Beginning at the line that holds "You are a GUI", transcribe each line exactly through the end of the records, and leave any pictures out.

━━━

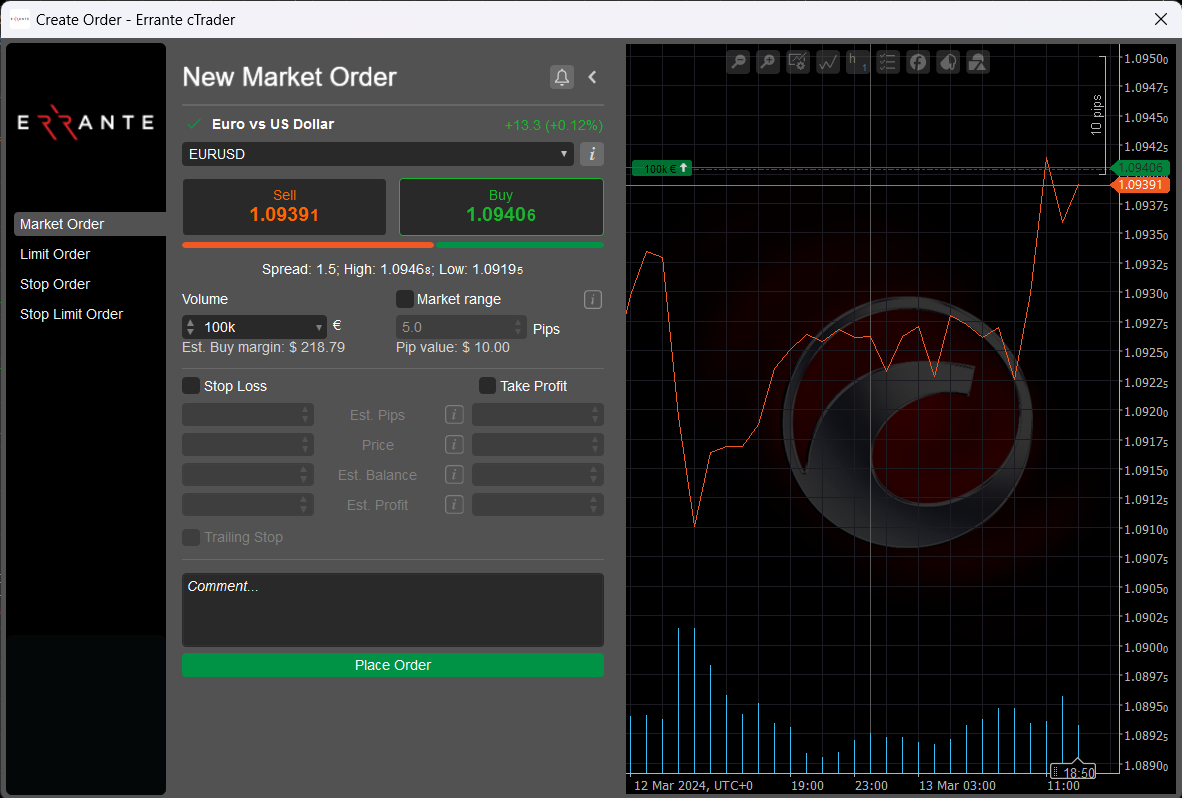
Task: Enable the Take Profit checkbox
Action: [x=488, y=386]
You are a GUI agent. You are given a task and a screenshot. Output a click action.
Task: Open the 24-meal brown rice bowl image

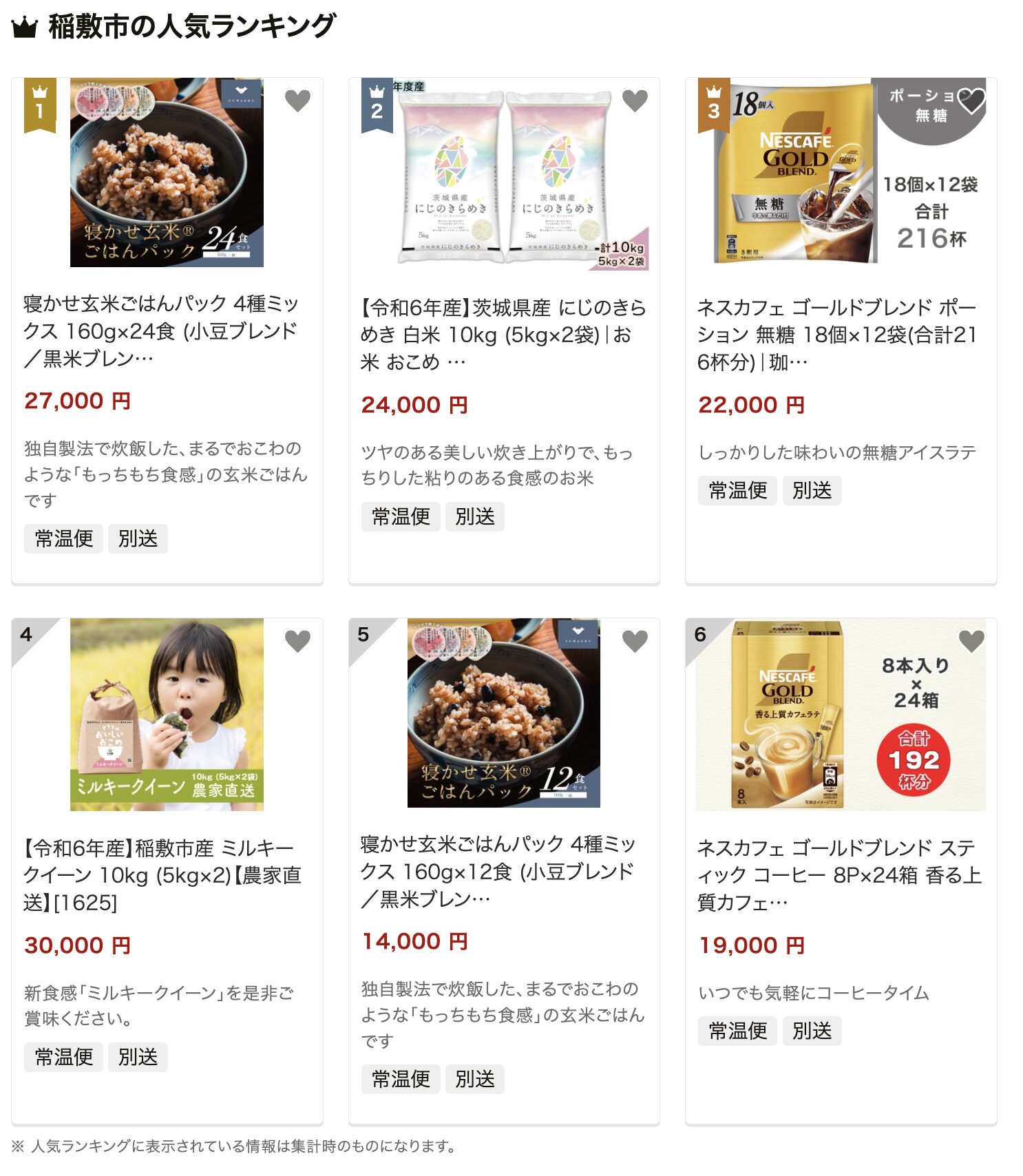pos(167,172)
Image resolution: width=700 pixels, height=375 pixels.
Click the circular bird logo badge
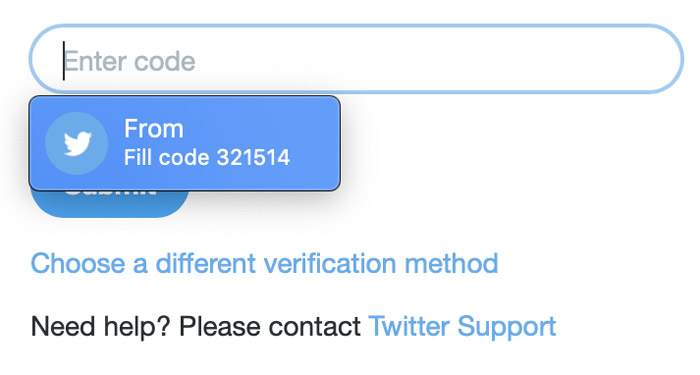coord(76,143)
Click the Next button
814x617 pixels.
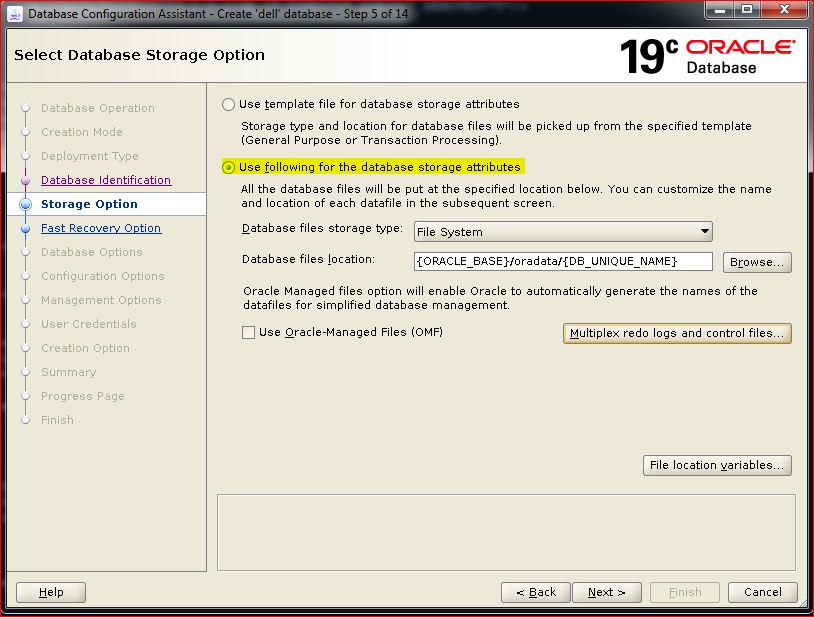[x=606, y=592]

━━━

• [PROBLEM SOLUTION]
You are a GUI agent. You are given a task and a screenshot. Output a click action.
Task: Open the 24-meal brown rice bowl image

pos(167,172)
Image resolution: width=700 pixels, height=375 pixels.
Click the circular bird logo badge
coord(76,143)
Click the Next button
814x617 pixels.
[x=606, y=592]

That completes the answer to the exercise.